For instance, a defendant facing a Class A misdemeanor, the most serious type, could be treated for a maximum of three months under the bill before they are released. Prosecutors could then request another three months. Defendants facing violent felony charges would face a maximum of one year in the hospital, though, once again, extensions are possible.
Timelines for state hospital care in the bill hew closely to standards the state already is subject to under an ongoing lawsuit. But the bill also creates new time limits for inpatient care criminal defendants receive not in the hospital, but via community mental health services.
Such “community restoration” is typically reserved for people with less serious charges, or those deemed less risky. But currently there is no limit for how long they can receive treatment in hopes of restoring them to the point they can face charges.
The limits put forward in HB 2005 are an attempt to free up space outside the hospital, in order to more efficiently clear limited state hospital beds. They would lapse in 2028 to give lawmakers the ability to reevaluate whether they are working.
“People are being sent to the state hospital who could otherwise be treated locally,’ said KC LeDell, a senior behavioral health policy advisor for Gov. Tina Kotek. “And people are remaining at the state hospital longer than they need to because they don’t have a safe, stable place to discharge to.”
But the proposal has been controversial. State prosecutors, defense lawyers and judges all opposed a series of limits proposed by the Oregon Health Authority early in session.
Tweaks included in HB 2005 ultimately softened some of that opposition.
“As with any compromise, everyone’s a little bit unhappy,” said Channa Newell, an attorney who represented the Oregon Judicial Department in negotiations. ”We support this package because it’s our best effort at making a meaningful change right now. It’s something that we can do today.”
But prosecutors said they couldn’t back the timelines, saying the bill risks releasing people from state care without ensuring their condition has improved.
FILE: House Republican Leader Christine Drazan, right, speaks during a memorial service for Peter Courtney held in the Oregon State Capitol, Salem, Ore., Jan. 29, 2025.
Anna Lueck for OPB
“Oregon should do more through legislation than simply trying to protect itself from continued contempt findings and federal court involvement,” Washington County District Attorney Kevin Barton testified earlier this month.

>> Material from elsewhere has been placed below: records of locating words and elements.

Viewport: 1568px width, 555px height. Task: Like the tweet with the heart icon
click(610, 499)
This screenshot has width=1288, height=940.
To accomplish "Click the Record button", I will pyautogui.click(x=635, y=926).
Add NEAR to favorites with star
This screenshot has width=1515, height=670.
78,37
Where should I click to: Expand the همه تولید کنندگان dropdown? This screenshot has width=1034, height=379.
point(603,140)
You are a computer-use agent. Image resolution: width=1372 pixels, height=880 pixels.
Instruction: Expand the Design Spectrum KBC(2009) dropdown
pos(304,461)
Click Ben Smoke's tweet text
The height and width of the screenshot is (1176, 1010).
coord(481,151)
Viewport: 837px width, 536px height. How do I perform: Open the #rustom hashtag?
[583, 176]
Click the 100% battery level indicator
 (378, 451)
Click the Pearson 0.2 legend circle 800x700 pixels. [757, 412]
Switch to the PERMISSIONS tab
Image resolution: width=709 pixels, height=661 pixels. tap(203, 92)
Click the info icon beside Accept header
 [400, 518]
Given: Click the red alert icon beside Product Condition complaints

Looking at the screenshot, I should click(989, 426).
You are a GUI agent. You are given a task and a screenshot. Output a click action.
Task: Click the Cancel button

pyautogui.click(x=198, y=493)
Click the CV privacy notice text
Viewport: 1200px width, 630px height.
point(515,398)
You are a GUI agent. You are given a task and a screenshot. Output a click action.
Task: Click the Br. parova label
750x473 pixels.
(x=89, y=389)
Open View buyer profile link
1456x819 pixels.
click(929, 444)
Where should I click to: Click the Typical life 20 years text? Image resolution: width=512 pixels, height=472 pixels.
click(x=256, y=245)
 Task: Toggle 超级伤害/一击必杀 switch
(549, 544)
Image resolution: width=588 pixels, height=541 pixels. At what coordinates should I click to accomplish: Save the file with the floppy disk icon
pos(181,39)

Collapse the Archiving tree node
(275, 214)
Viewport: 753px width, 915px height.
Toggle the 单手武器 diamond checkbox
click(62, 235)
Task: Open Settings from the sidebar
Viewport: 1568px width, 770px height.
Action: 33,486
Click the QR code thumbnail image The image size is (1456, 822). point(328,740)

That concern was shared by some House Republicans on Wednesday.
“While I understand the timelines have a two year sunset, I’m not sure I can tell my constituents that this two year trial run will make anyone safer,” said House Minority Leader Christine Drazan, R-Canby.
The civil commitment provisions and hospital timelines originally moved forward this session as separate bills. Kropf said he put them together into one “omnibus” package because the issues are interrelated.
“This bill and the other work we do represents progress, but not necessarily perfection,” he said on the House floor Wednesday.
The bill also takes other steps. It orders up a task force to study how commitments by tribal courts can connect with the state’s civil commitment system. And it limits cities’ ability to block the creation of new residential treatment facilities.
But the mishmash of policies hasn’t pleased some. Marion County Commissioner Danielle Bethell told lawmakers last during a hearing last week that she supports civil commitment changes, but opposes other pieces of the bill.
“The fact that we’re trying to smash these two things together because we have a federal court order over our heads seems asinine to me at best,” Bethell said.
The bill now heads to the Senate.
Correction: This story originally misstated how much money House Bill 2059 dedicated to building residential treatment facilities. OPB regrets the error.